By definition, a community is composed of two different species. Therefore, a set of birds consisting of two species of finches would constitute a very simple community. Most communities are much more complex, however, containing many coexisting plant, animal, bacterial, fungal, and protozoal (single-celled) individuals. Interestingly, a community is really defined by the person who is considering the community; the geographical boundaries of a community are arbitrary. The concept of a "community," depends on how it is defined.
Community ecology seeks to understand how species interact by studying many different kinds of relationships between organisms.
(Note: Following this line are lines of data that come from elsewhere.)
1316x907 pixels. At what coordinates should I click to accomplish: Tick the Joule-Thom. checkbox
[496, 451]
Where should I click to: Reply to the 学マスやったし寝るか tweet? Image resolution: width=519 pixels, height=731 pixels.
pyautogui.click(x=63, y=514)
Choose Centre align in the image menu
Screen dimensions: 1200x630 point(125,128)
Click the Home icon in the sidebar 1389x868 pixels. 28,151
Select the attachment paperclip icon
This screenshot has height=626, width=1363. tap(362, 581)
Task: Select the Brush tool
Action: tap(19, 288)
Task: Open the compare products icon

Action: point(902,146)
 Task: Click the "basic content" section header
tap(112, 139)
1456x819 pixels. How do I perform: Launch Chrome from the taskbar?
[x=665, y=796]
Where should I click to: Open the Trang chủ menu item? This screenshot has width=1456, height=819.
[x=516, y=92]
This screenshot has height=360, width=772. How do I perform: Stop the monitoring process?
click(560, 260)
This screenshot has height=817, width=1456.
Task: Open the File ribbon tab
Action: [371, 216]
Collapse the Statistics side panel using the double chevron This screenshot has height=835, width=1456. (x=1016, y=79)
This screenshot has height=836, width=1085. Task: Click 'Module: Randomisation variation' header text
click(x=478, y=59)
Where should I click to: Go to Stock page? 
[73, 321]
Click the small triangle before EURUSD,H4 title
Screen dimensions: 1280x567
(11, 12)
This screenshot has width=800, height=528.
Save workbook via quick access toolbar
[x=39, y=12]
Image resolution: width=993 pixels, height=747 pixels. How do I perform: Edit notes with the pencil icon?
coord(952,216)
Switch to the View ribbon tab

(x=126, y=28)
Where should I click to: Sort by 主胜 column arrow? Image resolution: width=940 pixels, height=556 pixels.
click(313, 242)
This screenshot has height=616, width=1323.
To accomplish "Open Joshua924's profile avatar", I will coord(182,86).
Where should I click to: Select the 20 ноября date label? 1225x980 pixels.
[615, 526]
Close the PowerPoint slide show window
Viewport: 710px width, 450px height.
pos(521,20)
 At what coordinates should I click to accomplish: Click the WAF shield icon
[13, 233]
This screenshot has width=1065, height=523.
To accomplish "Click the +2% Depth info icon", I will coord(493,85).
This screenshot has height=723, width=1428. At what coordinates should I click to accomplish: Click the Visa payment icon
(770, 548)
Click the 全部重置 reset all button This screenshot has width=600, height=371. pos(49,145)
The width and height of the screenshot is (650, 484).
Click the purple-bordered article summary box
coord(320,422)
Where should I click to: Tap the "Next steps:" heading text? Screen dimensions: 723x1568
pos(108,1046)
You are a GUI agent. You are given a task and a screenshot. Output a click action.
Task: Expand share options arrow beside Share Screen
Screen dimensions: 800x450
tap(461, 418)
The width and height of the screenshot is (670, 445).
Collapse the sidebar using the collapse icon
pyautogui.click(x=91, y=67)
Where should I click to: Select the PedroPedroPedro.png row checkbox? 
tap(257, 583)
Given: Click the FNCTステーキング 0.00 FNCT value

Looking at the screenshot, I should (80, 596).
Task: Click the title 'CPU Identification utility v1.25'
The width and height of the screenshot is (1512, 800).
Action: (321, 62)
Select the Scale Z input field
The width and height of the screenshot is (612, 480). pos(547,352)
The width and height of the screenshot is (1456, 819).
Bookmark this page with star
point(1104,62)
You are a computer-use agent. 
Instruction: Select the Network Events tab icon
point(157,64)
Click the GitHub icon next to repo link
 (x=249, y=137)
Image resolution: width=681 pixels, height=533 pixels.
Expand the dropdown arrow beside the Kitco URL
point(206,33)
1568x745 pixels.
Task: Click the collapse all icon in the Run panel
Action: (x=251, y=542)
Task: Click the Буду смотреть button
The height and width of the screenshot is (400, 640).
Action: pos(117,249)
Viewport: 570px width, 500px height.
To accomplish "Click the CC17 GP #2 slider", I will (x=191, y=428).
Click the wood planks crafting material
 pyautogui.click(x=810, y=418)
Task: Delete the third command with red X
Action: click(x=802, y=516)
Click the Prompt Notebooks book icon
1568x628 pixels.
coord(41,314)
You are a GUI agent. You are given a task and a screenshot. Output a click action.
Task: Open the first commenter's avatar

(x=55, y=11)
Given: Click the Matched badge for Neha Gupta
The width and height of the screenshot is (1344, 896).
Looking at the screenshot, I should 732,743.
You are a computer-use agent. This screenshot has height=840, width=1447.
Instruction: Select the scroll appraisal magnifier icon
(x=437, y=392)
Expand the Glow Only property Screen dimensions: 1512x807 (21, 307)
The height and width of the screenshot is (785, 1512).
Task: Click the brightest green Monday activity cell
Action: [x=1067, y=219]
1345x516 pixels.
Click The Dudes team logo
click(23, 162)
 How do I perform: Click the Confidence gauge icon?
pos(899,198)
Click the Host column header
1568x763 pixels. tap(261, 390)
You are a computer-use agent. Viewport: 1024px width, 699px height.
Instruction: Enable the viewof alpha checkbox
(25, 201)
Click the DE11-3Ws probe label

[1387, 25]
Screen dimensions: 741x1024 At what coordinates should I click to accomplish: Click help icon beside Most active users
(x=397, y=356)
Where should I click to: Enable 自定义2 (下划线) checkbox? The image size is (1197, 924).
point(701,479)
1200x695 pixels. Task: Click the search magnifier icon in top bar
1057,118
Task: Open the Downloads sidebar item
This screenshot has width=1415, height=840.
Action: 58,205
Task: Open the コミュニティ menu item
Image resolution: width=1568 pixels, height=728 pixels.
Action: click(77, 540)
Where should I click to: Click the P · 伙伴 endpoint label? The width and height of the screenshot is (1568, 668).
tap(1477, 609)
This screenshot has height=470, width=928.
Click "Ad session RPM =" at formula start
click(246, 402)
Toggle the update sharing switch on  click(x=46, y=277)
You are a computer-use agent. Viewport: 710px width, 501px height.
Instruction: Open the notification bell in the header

Animal-animal interactions, animal-plant interactions, and plant-plant interactions are examples of community relationships considered. A plant-plant interaction might be the ways in which weeds affect growth of tomatoes in a garden, or how a tall tree blocks sunlight from smaller plants. An example of an animal-animal interaction is competition between birds for limited seeds for food, or how snakes prey upon mice in meadows. Plant-animal interactions include herbivory (eating of plants by animals) or Venus fly trap plants capturing and digesting insects.
Commuity ecology also looks to understand such concepts as niche, diversity, biogeography, diversity, species assembly, predation, competition, and symbiosis (the beneficial and parasitic coexistence of organisms). The major theme within community ecology is competition as the driving force for change in environments. This specialized field of biology is important because it helps scientists understand how communities are structured and how they change over time. Also, an understanding of community structure is vital to predict the effects of decline in, or extinction of, species (loss of diversity). Therefore, in order to fully understand the effect that humankind has upon our environment, knowledge of community ecology is needed.